• [What to work on]:
The answer is all of the entries below, repeated exactly and free of pictures.

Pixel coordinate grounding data
|---|
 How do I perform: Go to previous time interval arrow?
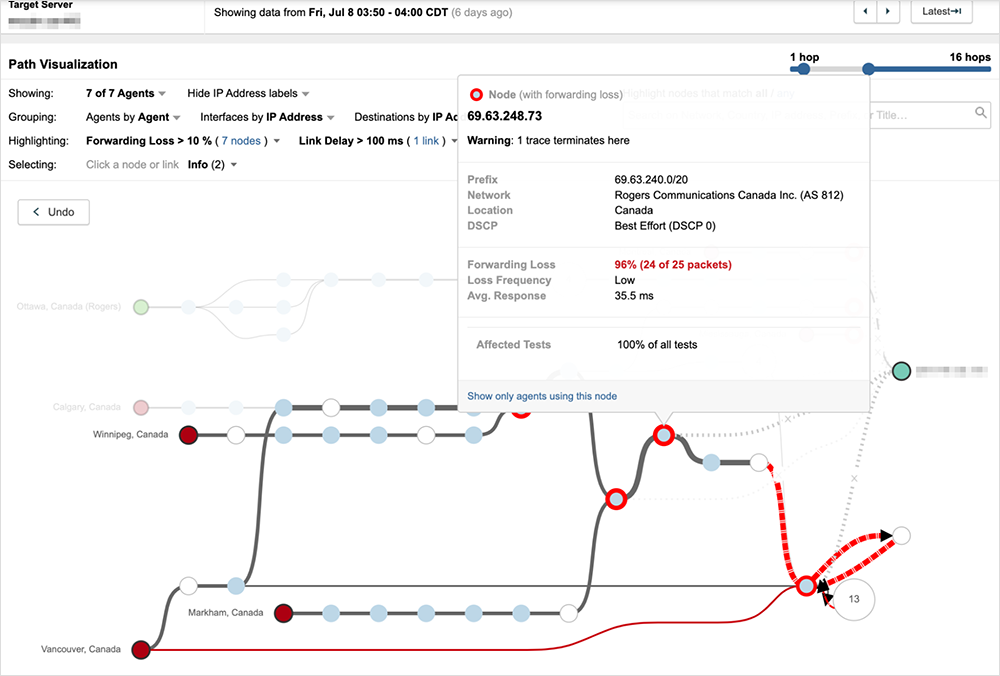tap(866, 12)
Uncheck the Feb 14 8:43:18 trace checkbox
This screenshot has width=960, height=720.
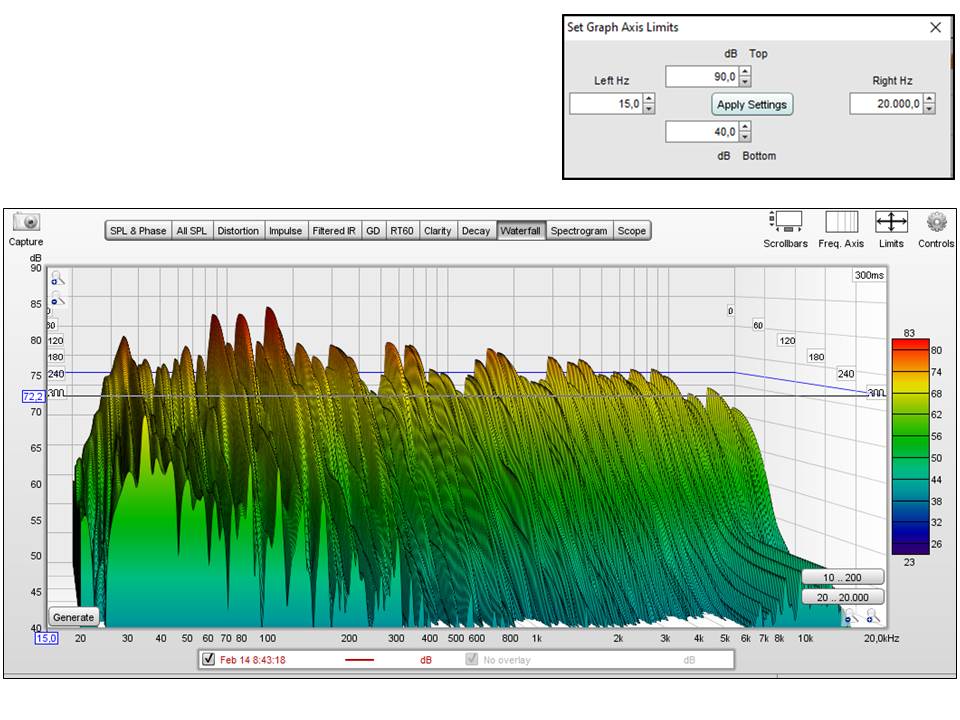pos(209,660)
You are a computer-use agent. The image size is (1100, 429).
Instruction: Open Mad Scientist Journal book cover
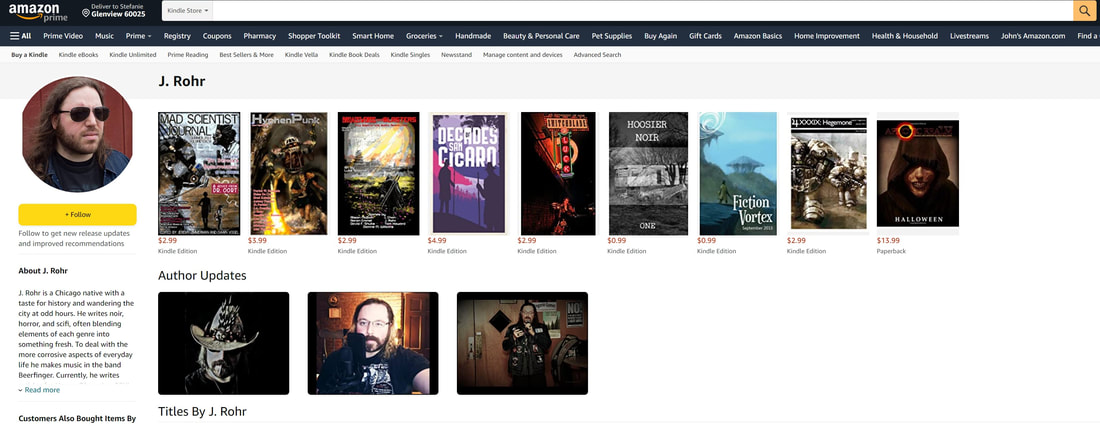[x=199, y=173]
|---|
• [Reply]:
 How do I perform: Go to previous time interval arrow?
tap(866, 12)
Uncheck the Feb 14 8:43:18 trace checkbox
This screenshot has width=960, height=720.
pos(209,660)
You are a computer-use agent. The image size is (1100, 429).
Instruction: Open Mad Scientist Journal book cover
[x=199, y=173]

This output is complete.